REQUIRED ACTION 1: According to the article on India's migrant exodus, how long was the lockdown that Prime Minister Narendra Modi announced?
REQUIRED ACTION 2: Extend the article on India's migrant exodus past its final sentence.

(PROVIDED TEXT Opens)

Locked down India’s worrying mass exodus
In locked down India, with no way to earn a living and all public transport suspended, an estimated 120 million migrants have been left stranded.
These workers, who had left their homes for a better livelihood working as construction labourers, casual labourers, factory workers, vegetable vendors and rickshaw pullers, work in daytime and purchase daily-use items from the money earned.
Prime Minister Narendra Modi on Tuesday announced a 21-day lockdown to contain the virus spread that has infected over 598,236 people around the world and killed upwards of 27,000. In India, the death toll has risen to 20 and infected more than 900 others as of Saturday evening.
Since the past week, with no source of income to support themselves or their families and in the absence of any assurance on wages, shelter or food, thousands of daily wage earners, many of whom migrant workers from Bihar and UP, hit the road fearing death from starvation.
They were left with no choice but to undertake long journeys across the country to their homes on foot.
Finance Minister Nirmala Sitharaman’s announcement on Thursday of relief measures for three months also triggered fear among migrant workers that the lockdown may get extended, and thus scores of them started leaving Delhi-NCR on Friday.
But the worrying part about this mass exodus from cities to villages is that these migrant returnees may have already unwittingly carried the coronavirus into India’s vast rural swathes.

(PROVIDED TEXT Closes)
(DATA FOR REVIEW Opens)

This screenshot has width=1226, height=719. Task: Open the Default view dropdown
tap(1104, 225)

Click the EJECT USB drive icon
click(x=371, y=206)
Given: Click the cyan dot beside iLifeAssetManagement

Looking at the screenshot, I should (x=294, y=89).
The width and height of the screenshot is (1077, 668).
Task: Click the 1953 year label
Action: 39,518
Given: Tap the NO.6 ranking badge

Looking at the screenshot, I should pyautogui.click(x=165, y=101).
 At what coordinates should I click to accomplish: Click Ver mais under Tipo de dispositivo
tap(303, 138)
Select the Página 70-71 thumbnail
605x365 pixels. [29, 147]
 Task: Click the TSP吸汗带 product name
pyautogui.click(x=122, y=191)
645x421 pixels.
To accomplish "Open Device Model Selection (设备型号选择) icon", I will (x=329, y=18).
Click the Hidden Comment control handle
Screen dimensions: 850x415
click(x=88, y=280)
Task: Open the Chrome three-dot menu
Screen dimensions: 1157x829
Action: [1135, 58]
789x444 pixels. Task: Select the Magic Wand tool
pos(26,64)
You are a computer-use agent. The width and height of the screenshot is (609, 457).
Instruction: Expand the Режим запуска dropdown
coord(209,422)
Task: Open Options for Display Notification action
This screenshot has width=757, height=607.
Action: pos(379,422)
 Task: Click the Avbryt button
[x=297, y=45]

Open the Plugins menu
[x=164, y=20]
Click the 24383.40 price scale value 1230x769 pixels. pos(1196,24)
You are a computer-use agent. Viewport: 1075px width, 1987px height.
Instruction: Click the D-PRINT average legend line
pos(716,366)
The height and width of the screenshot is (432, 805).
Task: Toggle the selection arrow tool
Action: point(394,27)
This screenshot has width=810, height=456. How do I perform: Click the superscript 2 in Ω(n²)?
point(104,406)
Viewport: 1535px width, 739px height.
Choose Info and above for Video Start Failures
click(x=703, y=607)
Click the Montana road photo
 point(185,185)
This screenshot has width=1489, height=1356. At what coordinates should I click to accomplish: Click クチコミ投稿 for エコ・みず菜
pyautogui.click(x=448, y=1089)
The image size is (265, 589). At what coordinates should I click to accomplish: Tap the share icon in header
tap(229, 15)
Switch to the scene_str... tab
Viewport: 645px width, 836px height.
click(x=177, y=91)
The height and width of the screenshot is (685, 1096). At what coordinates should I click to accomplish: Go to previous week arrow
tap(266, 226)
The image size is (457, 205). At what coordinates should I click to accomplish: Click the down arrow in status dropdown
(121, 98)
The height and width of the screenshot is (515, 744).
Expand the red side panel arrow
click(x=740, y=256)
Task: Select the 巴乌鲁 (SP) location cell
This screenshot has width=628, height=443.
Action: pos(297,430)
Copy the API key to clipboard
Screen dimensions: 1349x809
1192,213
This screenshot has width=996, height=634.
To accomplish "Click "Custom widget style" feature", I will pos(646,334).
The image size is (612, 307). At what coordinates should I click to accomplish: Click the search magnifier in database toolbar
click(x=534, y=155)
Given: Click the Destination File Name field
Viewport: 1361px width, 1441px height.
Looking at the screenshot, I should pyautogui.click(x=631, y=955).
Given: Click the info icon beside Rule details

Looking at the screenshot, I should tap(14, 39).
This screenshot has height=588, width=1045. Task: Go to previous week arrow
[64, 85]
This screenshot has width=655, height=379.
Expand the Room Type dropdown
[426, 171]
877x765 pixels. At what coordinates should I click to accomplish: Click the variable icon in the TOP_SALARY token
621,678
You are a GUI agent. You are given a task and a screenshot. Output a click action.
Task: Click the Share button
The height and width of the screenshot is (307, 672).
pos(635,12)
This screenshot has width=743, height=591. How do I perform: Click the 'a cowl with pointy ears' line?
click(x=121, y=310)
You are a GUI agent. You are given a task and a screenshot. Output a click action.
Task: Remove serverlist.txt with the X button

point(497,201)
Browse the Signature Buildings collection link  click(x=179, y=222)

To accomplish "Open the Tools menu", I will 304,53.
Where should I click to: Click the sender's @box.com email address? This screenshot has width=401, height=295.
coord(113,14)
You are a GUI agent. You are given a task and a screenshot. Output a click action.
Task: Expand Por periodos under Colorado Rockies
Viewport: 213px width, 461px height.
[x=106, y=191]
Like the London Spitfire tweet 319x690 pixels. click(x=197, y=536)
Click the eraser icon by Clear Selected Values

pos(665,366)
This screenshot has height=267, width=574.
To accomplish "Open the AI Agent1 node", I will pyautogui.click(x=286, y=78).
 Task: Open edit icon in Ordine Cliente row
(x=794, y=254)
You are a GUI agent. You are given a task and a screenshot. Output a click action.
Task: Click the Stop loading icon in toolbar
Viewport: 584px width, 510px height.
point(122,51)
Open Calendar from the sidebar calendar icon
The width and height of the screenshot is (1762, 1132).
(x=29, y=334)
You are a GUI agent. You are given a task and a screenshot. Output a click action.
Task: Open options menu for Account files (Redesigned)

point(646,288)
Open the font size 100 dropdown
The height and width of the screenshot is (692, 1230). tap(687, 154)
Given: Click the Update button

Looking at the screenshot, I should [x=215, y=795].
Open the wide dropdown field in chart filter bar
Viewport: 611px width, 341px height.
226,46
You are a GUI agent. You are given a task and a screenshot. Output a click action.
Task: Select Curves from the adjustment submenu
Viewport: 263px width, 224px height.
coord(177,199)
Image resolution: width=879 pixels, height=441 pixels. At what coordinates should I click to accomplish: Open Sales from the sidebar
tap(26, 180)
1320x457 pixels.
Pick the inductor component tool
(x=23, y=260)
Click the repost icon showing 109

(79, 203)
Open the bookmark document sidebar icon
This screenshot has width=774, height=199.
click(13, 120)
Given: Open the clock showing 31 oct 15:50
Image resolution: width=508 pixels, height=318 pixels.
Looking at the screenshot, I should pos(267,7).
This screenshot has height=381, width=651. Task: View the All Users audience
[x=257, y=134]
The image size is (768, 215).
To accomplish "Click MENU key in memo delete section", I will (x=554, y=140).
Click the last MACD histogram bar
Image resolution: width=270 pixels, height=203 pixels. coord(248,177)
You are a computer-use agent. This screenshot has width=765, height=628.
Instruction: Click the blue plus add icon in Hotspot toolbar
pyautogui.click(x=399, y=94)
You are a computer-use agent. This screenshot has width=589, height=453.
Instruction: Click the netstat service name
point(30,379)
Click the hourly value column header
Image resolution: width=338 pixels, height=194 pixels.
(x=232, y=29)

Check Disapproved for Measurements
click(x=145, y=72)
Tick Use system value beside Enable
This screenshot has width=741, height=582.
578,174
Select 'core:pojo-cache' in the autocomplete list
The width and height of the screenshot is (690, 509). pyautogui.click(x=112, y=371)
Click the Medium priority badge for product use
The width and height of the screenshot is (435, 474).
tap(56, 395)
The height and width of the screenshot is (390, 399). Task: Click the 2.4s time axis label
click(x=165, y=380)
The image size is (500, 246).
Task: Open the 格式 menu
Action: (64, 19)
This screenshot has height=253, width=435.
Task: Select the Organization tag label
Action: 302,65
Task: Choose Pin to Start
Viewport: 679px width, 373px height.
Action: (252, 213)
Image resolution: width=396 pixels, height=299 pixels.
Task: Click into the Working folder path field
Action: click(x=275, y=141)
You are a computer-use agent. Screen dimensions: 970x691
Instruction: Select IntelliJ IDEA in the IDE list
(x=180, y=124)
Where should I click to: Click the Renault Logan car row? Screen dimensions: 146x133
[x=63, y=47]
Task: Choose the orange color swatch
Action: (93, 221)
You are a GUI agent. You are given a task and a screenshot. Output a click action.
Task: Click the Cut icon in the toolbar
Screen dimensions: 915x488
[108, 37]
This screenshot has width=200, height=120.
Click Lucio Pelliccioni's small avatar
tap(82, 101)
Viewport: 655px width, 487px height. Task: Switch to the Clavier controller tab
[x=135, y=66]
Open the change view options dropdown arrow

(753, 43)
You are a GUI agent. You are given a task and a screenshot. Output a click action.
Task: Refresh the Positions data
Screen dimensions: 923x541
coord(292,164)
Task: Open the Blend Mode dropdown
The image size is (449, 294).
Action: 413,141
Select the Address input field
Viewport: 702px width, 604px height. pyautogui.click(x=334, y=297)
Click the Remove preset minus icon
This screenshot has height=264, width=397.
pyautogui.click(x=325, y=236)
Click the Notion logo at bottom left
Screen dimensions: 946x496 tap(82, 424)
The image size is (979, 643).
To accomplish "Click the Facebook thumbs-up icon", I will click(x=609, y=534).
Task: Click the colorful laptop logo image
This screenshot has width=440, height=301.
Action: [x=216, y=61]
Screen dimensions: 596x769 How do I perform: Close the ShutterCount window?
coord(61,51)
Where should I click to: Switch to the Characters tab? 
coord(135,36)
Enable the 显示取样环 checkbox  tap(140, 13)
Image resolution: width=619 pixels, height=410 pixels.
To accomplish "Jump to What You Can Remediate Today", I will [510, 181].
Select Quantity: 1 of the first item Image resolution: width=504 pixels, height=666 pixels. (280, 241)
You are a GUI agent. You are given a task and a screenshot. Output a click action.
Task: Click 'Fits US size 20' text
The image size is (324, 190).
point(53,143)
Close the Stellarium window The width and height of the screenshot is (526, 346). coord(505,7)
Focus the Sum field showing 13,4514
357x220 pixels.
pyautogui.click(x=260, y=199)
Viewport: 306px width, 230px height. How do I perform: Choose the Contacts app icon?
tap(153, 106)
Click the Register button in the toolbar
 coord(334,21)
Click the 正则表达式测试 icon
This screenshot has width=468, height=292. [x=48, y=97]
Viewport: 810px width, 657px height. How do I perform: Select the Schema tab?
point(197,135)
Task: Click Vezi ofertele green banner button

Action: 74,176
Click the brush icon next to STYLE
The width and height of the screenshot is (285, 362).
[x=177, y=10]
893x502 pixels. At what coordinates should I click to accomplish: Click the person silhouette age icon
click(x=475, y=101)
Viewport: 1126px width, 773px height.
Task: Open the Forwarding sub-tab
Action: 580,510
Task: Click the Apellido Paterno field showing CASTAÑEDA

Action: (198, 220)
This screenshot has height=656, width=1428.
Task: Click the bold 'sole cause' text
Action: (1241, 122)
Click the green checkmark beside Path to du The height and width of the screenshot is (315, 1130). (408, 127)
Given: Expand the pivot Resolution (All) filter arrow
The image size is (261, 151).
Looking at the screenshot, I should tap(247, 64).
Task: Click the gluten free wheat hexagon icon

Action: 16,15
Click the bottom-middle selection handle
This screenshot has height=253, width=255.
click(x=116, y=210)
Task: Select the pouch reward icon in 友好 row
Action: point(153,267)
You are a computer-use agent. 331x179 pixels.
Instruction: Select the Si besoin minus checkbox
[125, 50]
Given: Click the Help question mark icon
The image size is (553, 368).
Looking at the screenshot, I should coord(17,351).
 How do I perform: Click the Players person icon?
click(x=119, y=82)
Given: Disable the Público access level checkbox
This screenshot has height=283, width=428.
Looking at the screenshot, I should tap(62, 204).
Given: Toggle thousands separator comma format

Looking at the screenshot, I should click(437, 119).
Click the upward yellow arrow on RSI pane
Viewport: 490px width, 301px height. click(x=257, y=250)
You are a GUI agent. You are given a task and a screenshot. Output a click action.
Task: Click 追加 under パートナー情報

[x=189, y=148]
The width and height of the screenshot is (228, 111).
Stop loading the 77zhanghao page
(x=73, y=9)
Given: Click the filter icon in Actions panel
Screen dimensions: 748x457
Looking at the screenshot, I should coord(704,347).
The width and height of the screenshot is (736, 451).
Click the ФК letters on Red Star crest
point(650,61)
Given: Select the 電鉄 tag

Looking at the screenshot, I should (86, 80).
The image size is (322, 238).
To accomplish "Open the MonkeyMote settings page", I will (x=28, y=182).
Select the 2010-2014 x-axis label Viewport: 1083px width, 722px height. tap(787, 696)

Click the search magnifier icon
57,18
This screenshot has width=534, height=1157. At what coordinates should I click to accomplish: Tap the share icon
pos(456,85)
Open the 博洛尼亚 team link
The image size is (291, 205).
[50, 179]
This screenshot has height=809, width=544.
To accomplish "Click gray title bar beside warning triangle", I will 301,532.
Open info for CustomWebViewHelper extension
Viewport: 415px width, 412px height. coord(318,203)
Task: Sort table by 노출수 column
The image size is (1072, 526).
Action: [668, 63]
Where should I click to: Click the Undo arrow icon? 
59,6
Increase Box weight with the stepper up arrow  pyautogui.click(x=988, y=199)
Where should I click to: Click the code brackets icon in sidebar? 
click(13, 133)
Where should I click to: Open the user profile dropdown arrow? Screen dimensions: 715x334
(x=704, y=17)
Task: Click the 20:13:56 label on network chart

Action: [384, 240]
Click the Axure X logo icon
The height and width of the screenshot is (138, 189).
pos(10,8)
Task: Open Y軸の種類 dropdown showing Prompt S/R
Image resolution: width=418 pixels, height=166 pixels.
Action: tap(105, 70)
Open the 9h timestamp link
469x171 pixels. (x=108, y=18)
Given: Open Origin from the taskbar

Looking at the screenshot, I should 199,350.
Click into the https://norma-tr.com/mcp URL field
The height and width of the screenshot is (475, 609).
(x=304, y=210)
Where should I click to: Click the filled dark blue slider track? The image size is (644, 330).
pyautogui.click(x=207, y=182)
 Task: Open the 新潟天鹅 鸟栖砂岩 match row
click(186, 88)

(DATA FOR REVIEW Closes)

ANSWER 1: 21 days.

ANSWER 2:
India’s rural areas are not just unaware but also unprepared and under-equipped to deal with the criticality of the coronavirus.
And considering these migrant workers are travelling in clusters, all of them could be potentially infected from virus carriers among them by the time they reach their villages. Then the whole purpose of the Government’s 21-day lockdown, to break the transmission cycle of the virus, would get defeated.
Prime Minister Narendra Modi asked people to stay where they were, but it is clearly not an option for migrant workers, with no jobs, no money, no savings, no shelter and no food.
On Day 3 of the lockdown, the home ministry asked the state governments and Union Territory administrations to provide food and shelter to the migrant workers so that they remain at the place where they are.
Evidently, their movement will render India’s lockdown useless.
Meanwhile, the government has exempted farming operations, farm workers, custom hiring centres of farm harvesters and implements as well as mandis and procurement agencies from the lockdown rules since the nationwide lockdown has triggered labour shortage in many areas, impacting the harvest and marketing of rabi crops.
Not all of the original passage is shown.